How does lining your stomach work?
'Lining your stomach' is one of those pieces of drinking advice that sounds like folklore, but there’s some solid bones behind it. Alcohol is absorbed in the stomach and, more efficiently, in the small intestine. When your stomach is empty, alcohol passes through quicker, creating a faster, sharper rise in blood alcohol concentration, the kind that hits hard and often results in feeling much worse the next morning. Eating beforehand slows gastric emptying, meaning alcohol lingers in the stomach longer and enters the bloodstream more gradually.
“Meals that contain protein, fat and fibre – like roasted salmon with avocado, roasted veg and brown rice – are especially effective,” says Hiridjee. “Eating before drinking also reduces build-up of acetaldehyde [a toxic compound created when ethanol is converted by alcohol dehydrogenase in the liver] and can lessen nausea and dizziness later on.”
Should you be pre-hydrating?
Hydration won’t stop you getting drunk – nothing overrides basic human physiology. But being well hydrated before you drink can reduce the intensity of several classic hangover symptoms.

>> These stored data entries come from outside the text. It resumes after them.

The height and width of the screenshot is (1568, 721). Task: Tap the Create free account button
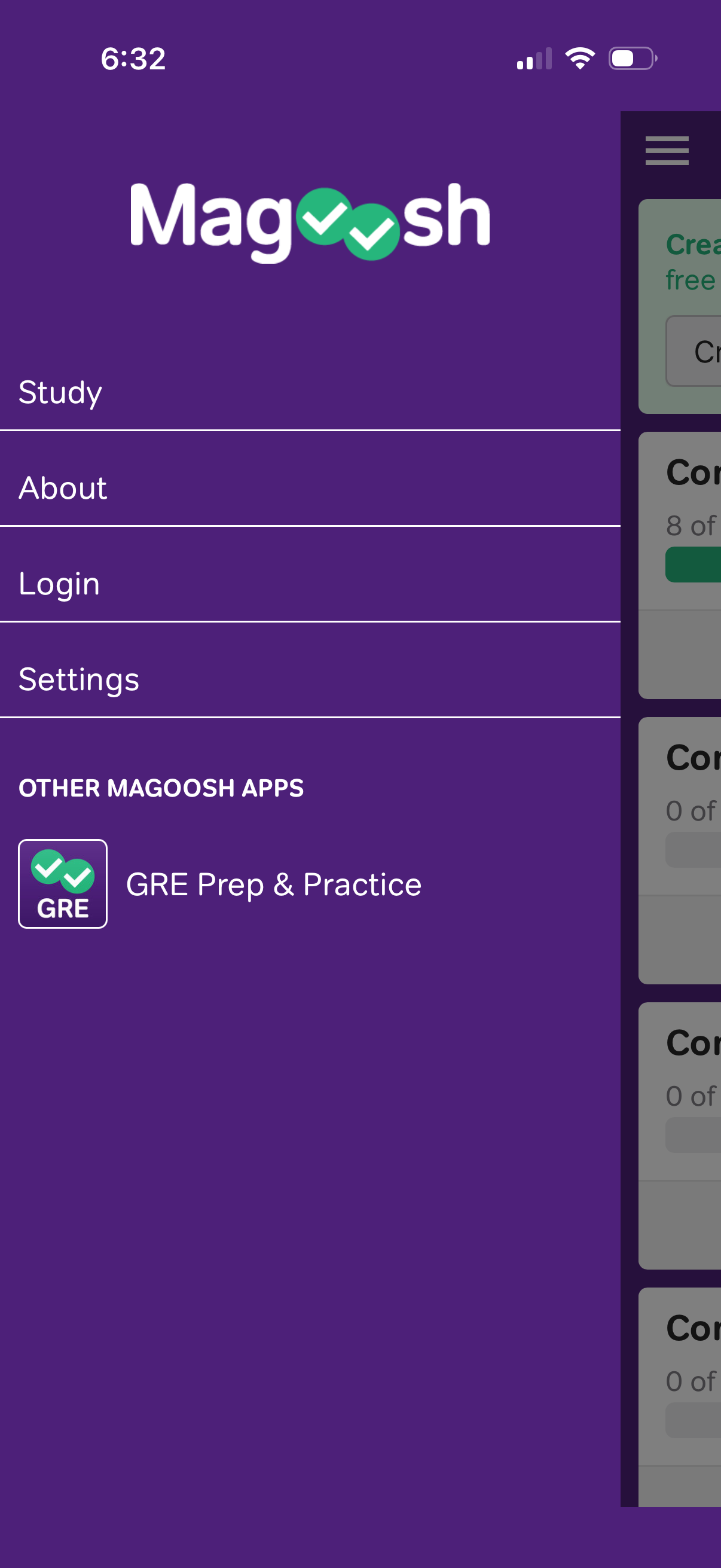[x=699, y=351]
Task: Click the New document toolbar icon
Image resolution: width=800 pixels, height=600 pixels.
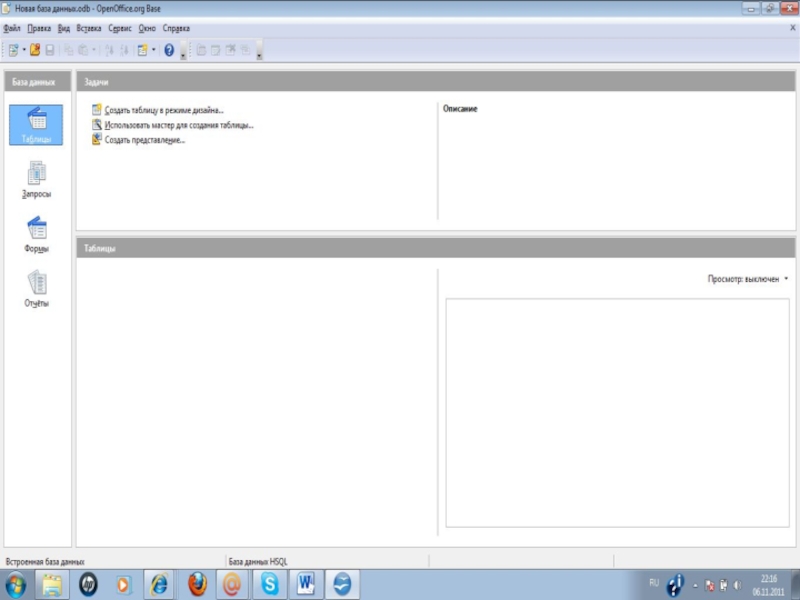Action: pyautogui.click(x=13, y=50)
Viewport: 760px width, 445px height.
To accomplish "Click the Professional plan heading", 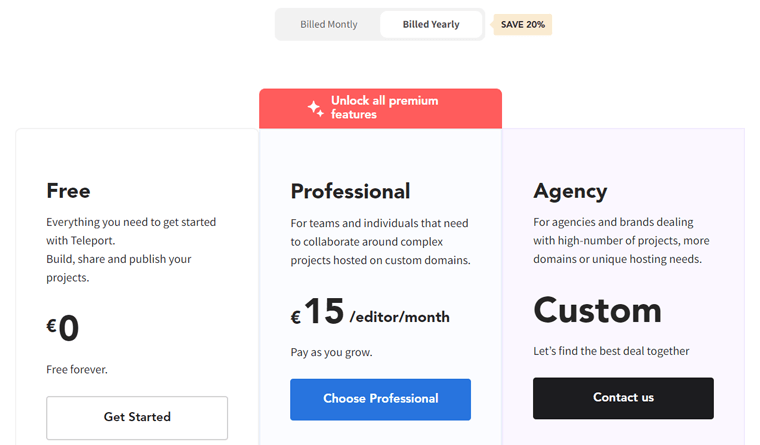I will coord(350,191).
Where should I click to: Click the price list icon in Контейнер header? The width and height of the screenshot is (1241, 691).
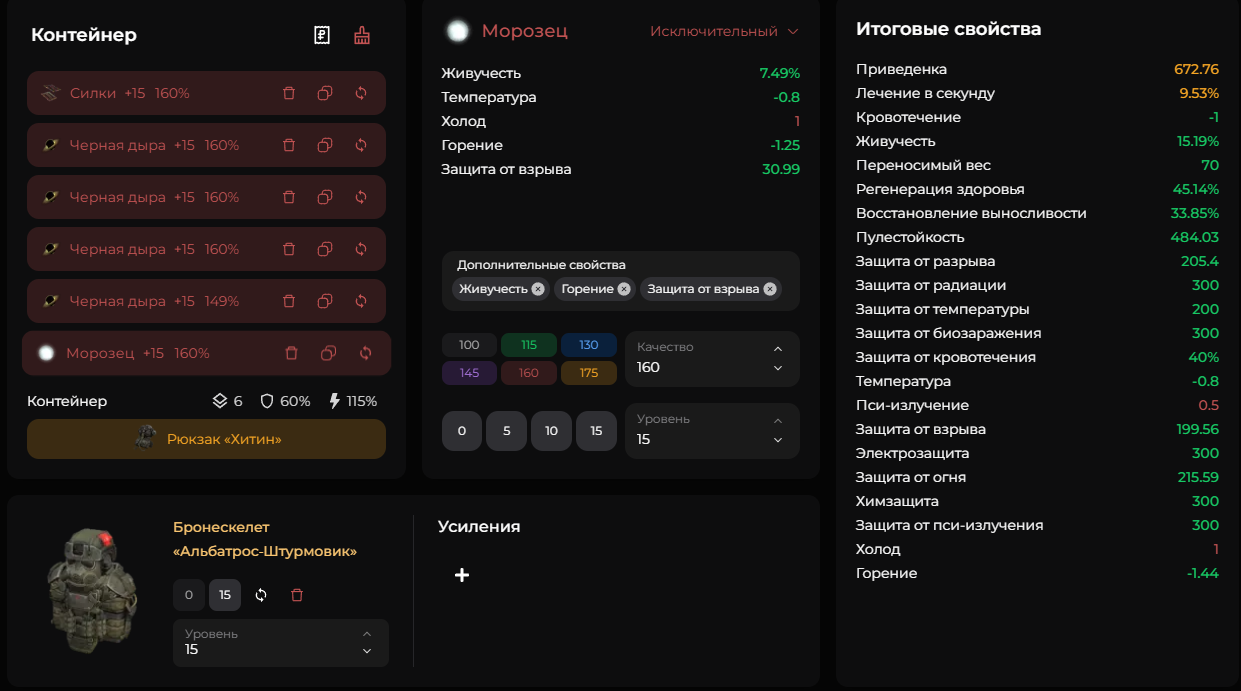322,36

Alcohol is a diuretic, increasing urine output and pulling water (along with electrolytes like sodium and potassium) from your system. If you start the night already on the dehydrated side, after a busy work day, exercise or simply not drinking enough, alcohol accelerates that deficit, making headaches, dizziness, fatigue and nausea significantly worse.
Studies consistently link dehydration to increased hangover severity, and while pre-hydrating won’t prevent acetaldehyde build-up, it improves your baseline. This means your circulation, digestion and temperature regulation start from a healthier place before alcohol begins disrupting them.
“Urine colour is a good way to personally test this as it will vary between people. If urine is looking anything less than clear, have a glass of water,” advises Joel. “Always have water before you start drinking alcohol (at least 200-250ml) and have another full glass shortly before bed. This can help prevent dehydration and some hangover symptoms – even if it does mean needing to go to the loo in the night!”

A nutritionist’s top tips if you are going to drink alcohol:
- Stop drinking alcohol 2-3 hours before going to sleep as this will help with REM sleep
- Alternate alcoholic and soft drinks
- Dilute alcoholic drinks with ice cubes or soda water
- Have a single shot instead of a double shot
- Sleep for longer the next day/nap in the afternoon. Sleeping hours and quality of sleep can make a hangover better
Of course, the most reliable way to avoid a hangover is not to drink at all. And for many people, that is the right choice. But for those of us who still want to enjoy a glass of wine, a cocktail with friends, or the occasional “just one” that turns into two, a little intention goes a long way. No supplement will outsmart biology, and no juice or pill can cancel out alcohol entirely. But eating a proper meal beforehand, starting the night well hydrated, pacing your drinks and choosing them thoughtfully can soften the blow. It’s not about hacking your body or chasing miracle cures, it’s about stacking the odds in your favour.
Think of it less as hangover prevention and more as harm reduction for grown-ups. Drink mindfully, prepare sensibly, and you’re far more likely to wake up feeling human the next day than to wake up swearing off alcohol forever (again).